La función de una CRA (central receptora de alarmas) es la recepción de las señales o saltos de alarmas detectada por su sistema de seguridad, debido a la penetración o inclusión no autorizada en sus instalaciones por un intruso.
Las señales llegan a la central receptora de alarmas a través de la línea telefónica, por GPRS o por interconexión IP, las cuales están conectadas a su vez con una red informática interna la cual gestiona toda la información recibida.
A la recepción del salto de alarma, el operador de la central receptora de alarmas, verifica la intromisión y se pone en contacto con el cliente para verificar que no se trata de una falsa alarma, pidiéndole al conectado que se identifique con una clave, si se determina que puede existir un hecho de coacción o se determina que no es una falsa alarma, inmediatamente se da aviso a los cuerpos y fuerzas de seguridad del estado más próximos a su ubicación, notificando a los mismos el consiguiente aviso de robo.

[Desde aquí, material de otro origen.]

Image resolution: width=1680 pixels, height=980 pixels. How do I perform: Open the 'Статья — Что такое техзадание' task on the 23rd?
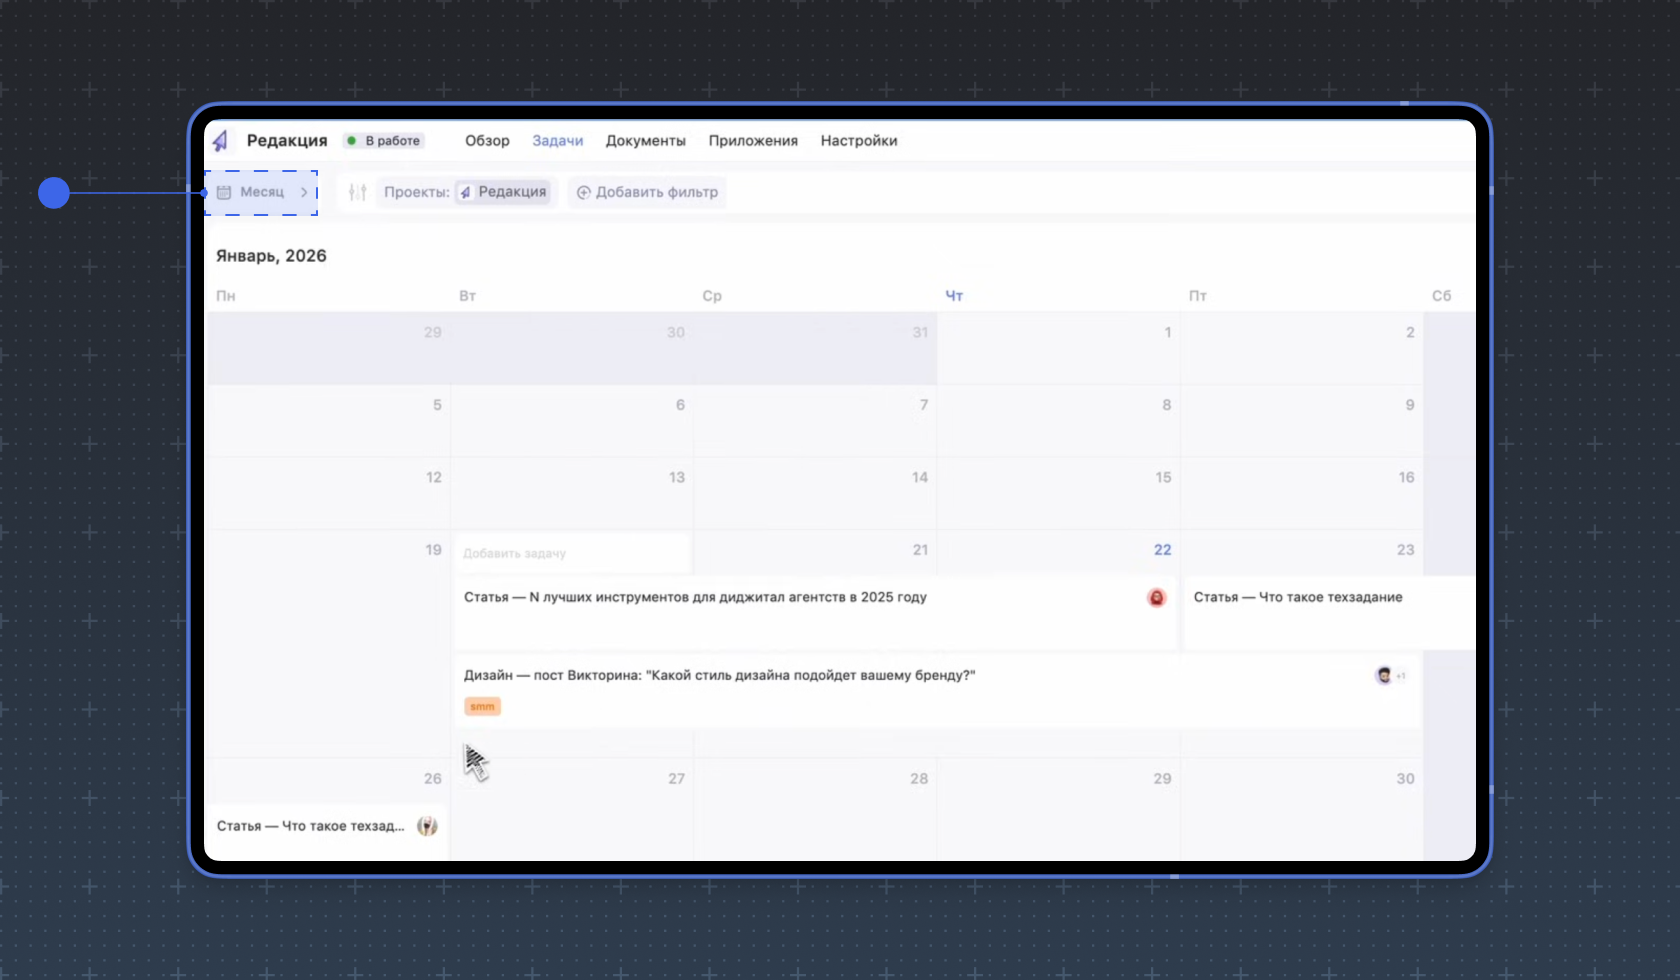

En la actualidad con la integración de sistemas de seguridad y la disponibilidad de unidad detectoras de doble tecnología con escucha, el operador de la central receptora de alarmas dispone de información más precisa, para tomar decisiones más adecuadas, pudiendo comprobar ruidos y distintos sonidos o visionando los hechos deduciendo la veracidad de la intrusión.
Todos los eventos quedan registrados en los sistemas de gestión de la central receptora de alarma, por lo que se hace un seguimiento exhaustivo de las intervenciones realizadas.
Artículo 48.2 del reglamento de seguridad privada: Cuando se produzca una alarma, las centrales deberán proceder de inmediato a su verificación con los medios técnicos y humanos de que dispongan y comunicar seguidamente al servicio policial correspondiente las alertas reales producidas.